____ Dataset entries
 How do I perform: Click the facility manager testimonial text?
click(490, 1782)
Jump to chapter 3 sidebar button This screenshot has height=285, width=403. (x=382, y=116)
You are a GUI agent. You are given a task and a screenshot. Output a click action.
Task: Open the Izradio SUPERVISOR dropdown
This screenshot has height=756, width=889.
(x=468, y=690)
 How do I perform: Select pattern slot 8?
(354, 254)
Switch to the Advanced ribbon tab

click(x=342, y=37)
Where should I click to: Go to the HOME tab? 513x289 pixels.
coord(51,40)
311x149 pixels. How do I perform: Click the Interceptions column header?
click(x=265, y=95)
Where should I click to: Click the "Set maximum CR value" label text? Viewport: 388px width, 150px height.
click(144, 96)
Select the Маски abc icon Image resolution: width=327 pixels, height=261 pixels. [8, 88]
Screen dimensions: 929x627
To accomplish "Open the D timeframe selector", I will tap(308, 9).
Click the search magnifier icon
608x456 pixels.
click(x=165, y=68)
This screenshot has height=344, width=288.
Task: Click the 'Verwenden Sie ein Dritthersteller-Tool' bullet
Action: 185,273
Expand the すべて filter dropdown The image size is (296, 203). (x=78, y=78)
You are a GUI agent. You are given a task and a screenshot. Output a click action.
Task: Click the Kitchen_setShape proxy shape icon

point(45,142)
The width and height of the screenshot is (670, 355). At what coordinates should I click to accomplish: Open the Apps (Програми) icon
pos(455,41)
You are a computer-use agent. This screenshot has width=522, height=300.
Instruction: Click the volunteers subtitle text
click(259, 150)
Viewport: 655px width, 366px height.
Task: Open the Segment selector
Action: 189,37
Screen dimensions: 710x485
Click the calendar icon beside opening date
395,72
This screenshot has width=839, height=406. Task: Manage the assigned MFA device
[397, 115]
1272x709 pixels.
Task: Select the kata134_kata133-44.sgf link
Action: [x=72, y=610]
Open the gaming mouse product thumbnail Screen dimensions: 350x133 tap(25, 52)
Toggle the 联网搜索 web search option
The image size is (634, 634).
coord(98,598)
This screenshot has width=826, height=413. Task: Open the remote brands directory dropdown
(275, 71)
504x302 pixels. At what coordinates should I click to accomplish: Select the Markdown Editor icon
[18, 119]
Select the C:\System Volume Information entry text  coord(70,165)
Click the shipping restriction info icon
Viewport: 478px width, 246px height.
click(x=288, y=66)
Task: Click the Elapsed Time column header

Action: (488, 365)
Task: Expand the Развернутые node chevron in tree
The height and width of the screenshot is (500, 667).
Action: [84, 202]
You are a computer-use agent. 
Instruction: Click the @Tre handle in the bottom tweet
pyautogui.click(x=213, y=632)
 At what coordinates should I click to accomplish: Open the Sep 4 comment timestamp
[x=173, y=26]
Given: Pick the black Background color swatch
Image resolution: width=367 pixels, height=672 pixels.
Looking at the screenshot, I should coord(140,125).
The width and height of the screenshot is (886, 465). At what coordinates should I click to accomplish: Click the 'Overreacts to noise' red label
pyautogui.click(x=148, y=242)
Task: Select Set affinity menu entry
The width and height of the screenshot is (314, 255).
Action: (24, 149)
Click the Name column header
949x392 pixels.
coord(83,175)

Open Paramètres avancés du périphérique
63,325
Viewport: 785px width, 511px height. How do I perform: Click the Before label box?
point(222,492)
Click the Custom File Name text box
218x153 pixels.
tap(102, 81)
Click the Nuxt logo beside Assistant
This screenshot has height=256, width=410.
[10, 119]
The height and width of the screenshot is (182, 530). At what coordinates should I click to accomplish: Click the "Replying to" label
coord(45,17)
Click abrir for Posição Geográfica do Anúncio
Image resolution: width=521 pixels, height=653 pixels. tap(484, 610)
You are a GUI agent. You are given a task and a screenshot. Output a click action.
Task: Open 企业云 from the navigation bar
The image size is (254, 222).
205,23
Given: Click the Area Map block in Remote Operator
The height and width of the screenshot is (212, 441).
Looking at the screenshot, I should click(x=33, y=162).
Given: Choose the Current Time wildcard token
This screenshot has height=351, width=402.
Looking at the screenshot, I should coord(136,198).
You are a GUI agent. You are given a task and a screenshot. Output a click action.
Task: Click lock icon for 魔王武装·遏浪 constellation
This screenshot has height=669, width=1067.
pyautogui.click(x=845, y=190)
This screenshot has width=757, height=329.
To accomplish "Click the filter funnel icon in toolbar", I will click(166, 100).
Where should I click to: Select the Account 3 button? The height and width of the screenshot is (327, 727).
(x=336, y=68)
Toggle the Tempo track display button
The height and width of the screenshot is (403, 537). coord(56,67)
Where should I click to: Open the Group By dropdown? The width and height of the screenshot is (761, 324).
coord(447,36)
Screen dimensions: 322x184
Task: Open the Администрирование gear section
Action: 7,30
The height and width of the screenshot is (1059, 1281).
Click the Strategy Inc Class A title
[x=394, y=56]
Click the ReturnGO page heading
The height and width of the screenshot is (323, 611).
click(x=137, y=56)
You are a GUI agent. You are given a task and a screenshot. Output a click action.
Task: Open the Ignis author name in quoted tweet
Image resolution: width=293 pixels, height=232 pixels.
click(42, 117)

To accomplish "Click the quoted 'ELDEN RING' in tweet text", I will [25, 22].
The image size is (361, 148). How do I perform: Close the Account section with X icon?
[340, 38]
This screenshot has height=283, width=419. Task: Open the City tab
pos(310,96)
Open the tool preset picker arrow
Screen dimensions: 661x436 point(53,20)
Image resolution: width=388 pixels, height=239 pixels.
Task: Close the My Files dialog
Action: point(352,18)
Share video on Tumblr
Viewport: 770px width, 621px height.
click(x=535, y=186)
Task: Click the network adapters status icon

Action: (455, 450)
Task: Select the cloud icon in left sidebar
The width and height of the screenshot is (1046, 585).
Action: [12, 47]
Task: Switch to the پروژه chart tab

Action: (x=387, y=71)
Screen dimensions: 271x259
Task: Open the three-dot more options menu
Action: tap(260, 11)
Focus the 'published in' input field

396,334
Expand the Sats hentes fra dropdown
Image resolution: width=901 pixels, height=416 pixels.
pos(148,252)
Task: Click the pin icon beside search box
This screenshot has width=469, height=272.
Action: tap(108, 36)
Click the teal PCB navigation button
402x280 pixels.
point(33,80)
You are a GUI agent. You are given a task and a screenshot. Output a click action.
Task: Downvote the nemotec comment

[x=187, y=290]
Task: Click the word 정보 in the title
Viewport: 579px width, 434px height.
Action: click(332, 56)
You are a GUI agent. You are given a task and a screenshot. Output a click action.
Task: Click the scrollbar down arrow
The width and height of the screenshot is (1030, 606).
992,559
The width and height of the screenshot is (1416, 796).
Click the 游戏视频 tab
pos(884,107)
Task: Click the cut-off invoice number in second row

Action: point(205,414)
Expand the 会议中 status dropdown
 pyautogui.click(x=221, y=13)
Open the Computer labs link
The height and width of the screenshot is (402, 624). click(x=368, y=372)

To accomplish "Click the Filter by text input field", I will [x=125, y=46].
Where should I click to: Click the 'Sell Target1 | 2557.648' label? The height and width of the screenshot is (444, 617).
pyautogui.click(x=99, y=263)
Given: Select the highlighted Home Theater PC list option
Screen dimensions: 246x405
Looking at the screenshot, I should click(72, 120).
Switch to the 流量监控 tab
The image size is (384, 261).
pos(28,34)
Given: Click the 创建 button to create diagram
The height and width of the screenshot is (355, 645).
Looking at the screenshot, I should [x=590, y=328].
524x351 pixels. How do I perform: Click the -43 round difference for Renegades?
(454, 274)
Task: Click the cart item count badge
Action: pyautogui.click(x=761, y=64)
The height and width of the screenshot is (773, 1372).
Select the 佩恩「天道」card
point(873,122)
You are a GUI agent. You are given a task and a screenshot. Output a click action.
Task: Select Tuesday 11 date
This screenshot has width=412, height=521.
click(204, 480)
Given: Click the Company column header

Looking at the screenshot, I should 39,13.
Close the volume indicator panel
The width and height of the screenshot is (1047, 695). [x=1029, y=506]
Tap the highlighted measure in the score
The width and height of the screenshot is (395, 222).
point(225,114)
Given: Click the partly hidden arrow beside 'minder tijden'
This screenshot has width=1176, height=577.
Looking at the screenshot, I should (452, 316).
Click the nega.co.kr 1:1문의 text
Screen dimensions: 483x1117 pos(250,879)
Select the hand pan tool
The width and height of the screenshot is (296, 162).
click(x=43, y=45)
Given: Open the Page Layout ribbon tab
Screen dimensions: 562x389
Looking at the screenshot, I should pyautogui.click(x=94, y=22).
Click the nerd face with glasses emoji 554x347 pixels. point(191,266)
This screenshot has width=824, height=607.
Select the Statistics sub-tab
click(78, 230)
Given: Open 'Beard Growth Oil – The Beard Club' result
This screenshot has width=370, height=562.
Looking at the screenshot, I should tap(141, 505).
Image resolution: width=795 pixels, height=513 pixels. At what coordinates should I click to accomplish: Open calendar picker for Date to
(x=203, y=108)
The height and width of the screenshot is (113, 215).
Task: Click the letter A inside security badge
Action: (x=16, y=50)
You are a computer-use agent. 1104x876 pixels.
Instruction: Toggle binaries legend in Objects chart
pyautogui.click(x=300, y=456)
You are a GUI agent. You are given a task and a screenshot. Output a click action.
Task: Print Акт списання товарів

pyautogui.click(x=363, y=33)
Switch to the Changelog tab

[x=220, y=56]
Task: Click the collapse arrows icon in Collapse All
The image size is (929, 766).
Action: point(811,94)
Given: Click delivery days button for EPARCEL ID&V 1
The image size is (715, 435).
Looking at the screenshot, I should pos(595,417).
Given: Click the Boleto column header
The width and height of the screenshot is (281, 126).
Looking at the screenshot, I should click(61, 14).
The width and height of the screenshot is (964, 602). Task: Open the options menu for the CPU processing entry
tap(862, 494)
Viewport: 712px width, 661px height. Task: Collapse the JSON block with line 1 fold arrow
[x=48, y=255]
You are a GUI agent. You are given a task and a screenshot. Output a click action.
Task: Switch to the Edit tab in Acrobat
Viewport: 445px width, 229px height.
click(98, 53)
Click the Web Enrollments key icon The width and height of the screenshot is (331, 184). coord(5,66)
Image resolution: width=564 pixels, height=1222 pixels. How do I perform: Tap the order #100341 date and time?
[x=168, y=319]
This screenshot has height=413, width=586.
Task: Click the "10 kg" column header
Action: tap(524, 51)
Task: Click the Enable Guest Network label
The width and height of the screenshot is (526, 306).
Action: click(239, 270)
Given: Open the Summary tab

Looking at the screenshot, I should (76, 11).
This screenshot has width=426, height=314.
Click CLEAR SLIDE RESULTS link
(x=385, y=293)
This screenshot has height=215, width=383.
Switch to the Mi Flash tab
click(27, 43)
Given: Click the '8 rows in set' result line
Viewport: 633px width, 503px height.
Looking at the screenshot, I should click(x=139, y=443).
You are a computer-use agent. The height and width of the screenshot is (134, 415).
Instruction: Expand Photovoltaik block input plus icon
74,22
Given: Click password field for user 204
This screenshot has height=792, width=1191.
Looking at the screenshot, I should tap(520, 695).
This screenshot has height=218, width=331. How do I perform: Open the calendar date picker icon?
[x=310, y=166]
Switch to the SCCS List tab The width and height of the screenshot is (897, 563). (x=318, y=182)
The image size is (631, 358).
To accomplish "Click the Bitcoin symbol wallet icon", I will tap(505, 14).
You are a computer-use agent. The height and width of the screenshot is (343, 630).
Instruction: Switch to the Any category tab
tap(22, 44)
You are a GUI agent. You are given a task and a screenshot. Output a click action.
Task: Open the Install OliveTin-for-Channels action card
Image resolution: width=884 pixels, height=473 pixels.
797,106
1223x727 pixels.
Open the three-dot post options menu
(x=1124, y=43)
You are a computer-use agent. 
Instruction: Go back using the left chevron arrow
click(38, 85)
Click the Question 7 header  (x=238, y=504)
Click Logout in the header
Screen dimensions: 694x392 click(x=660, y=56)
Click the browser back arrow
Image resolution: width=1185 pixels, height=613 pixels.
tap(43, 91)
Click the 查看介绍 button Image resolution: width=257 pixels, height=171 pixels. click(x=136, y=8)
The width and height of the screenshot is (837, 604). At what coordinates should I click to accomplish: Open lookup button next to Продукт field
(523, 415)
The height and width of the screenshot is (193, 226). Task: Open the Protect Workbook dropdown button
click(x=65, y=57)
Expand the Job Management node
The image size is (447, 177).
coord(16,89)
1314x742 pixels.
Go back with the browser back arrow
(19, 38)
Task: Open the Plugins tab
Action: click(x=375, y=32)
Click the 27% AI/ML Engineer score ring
________
Task instructions:
In the listing above, find the line with "Given: Open the Summary tab" and the line with "is (134, 415).", then reproduce both and every line between them exactly.

Task result:
Given: Open the Summary tab

Looking at the screenshot, I should (76, 11).
This screenshot has width=426, height=314.
Click CLEAR SLIDE RESULTS link
(x=385, y=293)
This screenshot has height=215, width=383.
Switch to the Mi Flash tab
click(27, 43)
Given: Click the '8 rows in set' result line
Viewport: 633px width, 503px height.
Looking at the screenshot, I should click(x=139, y=443).
You are a computer-use agent. The height and width of the screenshot is (134, 415).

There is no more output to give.